MrsPetty · 19/02/2023 18:12

OP I think that whole bunch sound horrible! Like a group of mean girl, school yard bullies. You talk too much??? Who actually says that? I have loads for friends who ‘talk too much’ but that just means they have more to get off their chest. I don’t resent them or exclude them. It sounds like ‘they just don’t like you’ and they’ve picked on one thing to make you question and feel shit about yourself. And yeah I’m with you - that kind of behaviour is always rooted in jealousy!

Completely agree with this!

They sound awful.

I talk too much, probably an ADHD thing.

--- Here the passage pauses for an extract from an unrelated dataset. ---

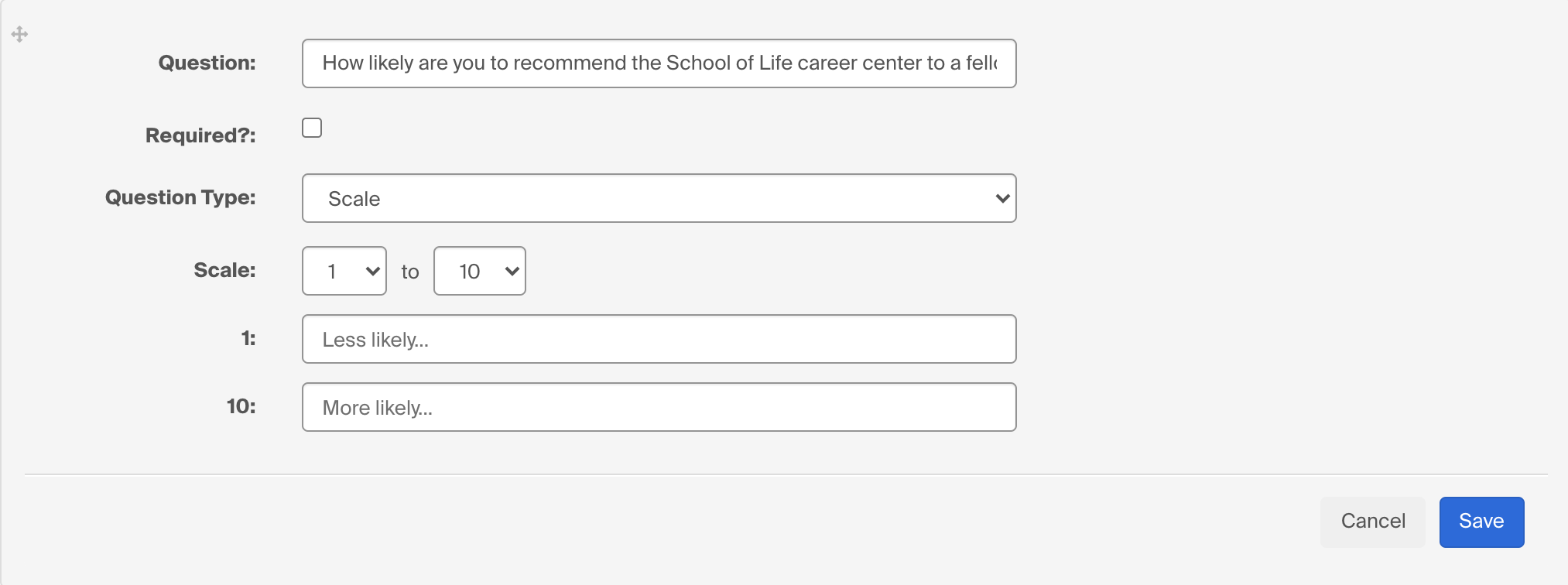
Task: Enable the Required checkbox
Action: 312,128
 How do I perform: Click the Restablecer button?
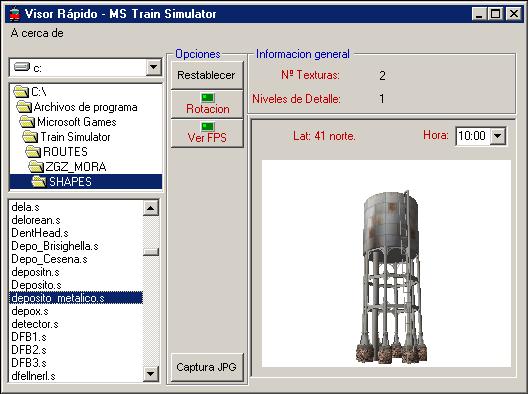(207, 75)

Someone once made a really rude comment about me talking too much in front of lots of people and it was really humiliating.

Time to just ignore these people and meet some nicer people.

For what it's worth, I bet they don't all agree with the queen bee, but just have to side with her.

JudgeRudy · 20/02/2023 09:47

RedHelenB · 18/02/2023 07:06

Why assume jealousy rather than you get on their nerves by talking too much as they ve said? No one's forced to host people after all.

I agree. Why do people often assume jealousy when someone just doesn't like you that much? Maybe you do talk 'too much'. That's too much for them, not necessarily for you, just an incompatible mix.
BTW, it's really hard to just 'scroll by'. I'd say a thumbs up was an effort not to politely end thar 'thread'.

IwasToldThereWouldBeCake · 20/02/2023 10:07

xJoy · 18/02/2023 08:01

I think the central friend has picked up on the fact that although you like being in the group you didn't admire her excessively and that made her feel indignant, she had brought you in to her group! (she will see it as HER group if I have got the picture of her here) and yet you aren't so grateful that you're fawning over her! You aren't acting like your biggest fear is losing her friendship!?!

I notice the others in the group did in a very minimal way respond to you with a thumbs up. I think it has been decided Shock by the central friend that you are annoying them all. And anything you do will feed in to that narrative.

Many years ago I was the sheep in one of these situations and although the woman was a little bit annoying in some regards, so we all I'm sure of it.

Don't they say that a group without any cohesive sense of identity creates a sense of 'self' (group self) by excluding somebody.

I think this is what's happened to you.

I'd block them all. Don't let them off the hook. If you see them out say hello, are you ok, it's just so unpleasant and childish to exclude me for being.............chatty, are you all ok????????

SPOT On!!

  1. You don't Fawn to the queen bee.
  2. You don't exclusively talk about the Queenbee, or exclusively follow her lead.
  3. Your different energy, doesn't fully align with the pre-existing group vibe. They couldn't be bothered accommodating the new energy.
  4. You might be a little intense - this may be annoying and it also may grate with the queen bee. Who presumably is also intense (intense position is already taken).
  5. Lots of people are generating new rules about group chats, dont want photos or links bombarding their phones and taking up memory space. People can be precious about stuff without communicating it. I ve just starting noticing this with parents, who seem to want to declutter their phones, they already have too many group chats with kids activity groups etc.
  6. People are mad, generate gossip by excluding people and being precious.

Take the moral high ground. Just say sorry, I didn't realise I was bothering anyone, I won't share any links etc any more.